На совсем другом иерархическом уровне стоит Дон Оттавио, жених Донны Анны. Для него уже миновали порывы пылкой юности. Напротив, любовь его спокойна, он стремится умерить ею горе и страдания возлюбленной. Он утешает Анну в ее утрате словами: «Во мне найдешь ты и отца, и мужа», и в них весь его характер. После смерти Командора он – единственный защитник Донны Анны, и роль эту он охотно принимает на себя с нежностью почти отцовской. Умудренный жизнью, хладнокровный, он готов на любые жертвы и подвиги, чтобы выполнить те обязанности, которые возложит на него судьба.
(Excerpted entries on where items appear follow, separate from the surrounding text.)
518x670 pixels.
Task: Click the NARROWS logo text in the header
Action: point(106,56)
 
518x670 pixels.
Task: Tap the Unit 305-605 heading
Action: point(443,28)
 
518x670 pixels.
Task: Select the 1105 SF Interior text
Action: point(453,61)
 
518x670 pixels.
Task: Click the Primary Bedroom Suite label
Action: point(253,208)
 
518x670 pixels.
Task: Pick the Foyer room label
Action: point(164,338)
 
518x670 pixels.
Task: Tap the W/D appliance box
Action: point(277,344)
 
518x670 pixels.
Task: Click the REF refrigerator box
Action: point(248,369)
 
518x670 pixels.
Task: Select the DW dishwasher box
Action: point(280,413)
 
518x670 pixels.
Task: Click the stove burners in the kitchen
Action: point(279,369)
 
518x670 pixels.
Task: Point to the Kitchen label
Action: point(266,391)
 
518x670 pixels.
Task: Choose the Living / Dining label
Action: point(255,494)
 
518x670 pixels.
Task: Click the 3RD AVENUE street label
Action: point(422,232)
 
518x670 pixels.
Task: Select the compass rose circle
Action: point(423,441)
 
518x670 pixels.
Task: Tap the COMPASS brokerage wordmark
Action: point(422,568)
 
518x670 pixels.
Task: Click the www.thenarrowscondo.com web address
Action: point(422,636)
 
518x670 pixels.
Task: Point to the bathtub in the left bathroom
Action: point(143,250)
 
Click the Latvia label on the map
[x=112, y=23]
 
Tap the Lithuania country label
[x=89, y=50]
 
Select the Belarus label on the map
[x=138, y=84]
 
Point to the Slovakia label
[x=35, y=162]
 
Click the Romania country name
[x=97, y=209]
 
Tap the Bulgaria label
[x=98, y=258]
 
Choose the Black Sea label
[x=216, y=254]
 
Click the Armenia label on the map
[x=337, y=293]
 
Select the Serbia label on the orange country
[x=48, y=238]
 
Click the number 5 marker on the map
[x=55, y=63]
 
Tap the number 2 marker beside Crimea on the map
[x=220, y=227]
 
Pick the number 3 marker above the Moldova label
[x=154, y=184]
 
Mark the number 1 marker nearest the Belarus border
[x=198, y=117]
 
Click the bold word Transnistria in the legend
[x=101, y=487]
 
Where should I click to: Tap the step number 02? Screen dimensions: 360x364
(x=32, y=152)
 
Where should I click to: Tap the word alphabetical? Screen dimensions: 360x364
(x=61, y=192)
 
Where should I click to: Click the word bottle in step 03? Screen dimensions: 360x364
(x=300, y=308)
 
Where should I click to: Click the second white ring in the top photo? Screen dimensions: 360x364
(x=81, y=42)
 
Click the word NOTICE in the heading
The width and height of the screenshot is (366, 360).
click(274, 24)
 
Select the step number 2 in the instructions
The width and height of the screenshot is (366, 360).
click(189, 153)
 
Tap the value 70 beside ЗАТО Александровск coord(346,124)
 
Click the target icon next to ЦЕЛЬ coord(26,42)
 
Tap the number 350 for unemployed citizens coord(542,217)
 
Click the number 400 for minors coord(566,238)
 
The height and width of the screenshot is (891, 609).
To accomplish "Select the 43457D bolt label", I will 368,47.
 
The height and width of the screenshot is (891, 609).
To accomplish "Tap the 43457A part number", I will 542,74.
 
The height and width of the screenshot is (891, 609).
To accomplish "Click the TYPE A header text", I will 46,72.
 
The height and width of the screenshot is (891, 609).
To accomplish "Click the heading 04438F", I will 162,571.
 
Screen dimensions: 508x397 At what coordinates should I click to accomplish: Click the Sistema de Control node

И облик Дона Оттавио, и манера выражаться – все должно подчеркивать его природную уверенность в себе. Он внушает доверие и уважение, всякие певческие изыски при исполнении этой партии не пристали. Благородный, гордый, великодушный от природы, он – живая антитеза Дон Жуану, и важнее всего то, что он чрезвычайно проницателен и отдает себе отчет во всем, что происходит вокруг него.
Донна Анна резко отличается от этого хладнокровного, сдержанного человека. По сути дела, она резко отличается и от всех других персонажей этой драмы. Влекомая дочерней любовью и неукротимой жаждой мести, она – трагическая героиня, скорее, в духе неоклассицизма. Гибель отца лишила ее разум покоя, мысли о мщении за него занимают Анну даже больше, чем оскорбление, нанесенное ее собственной чести. Сердце ее застыло, любовь холодна, все добрые чувства загнаны в глубины души. Только однажды, во дворце Дон Жуана, ее пылкое сердце пробуждается, и она срывает с лица маску, чтобы этот преступный негодяй узнал ее.
Ни на минуту не забывая о своем положении в обществе, она всегда сдержанна и надменна. Даже по отношению к Оттавио она удивительно скупа на изъявление каких бы то ни было чувств и вовсе не торопится стать его женой. Настолько не торопится, что, когда трагедия окончена – неумолимый рок покарал Дон Жуана, – именно она предлагает отложить на год их с Оттавио свадьбу. На что Оттавио отвечает сдержанным согласием – как это на него похоже!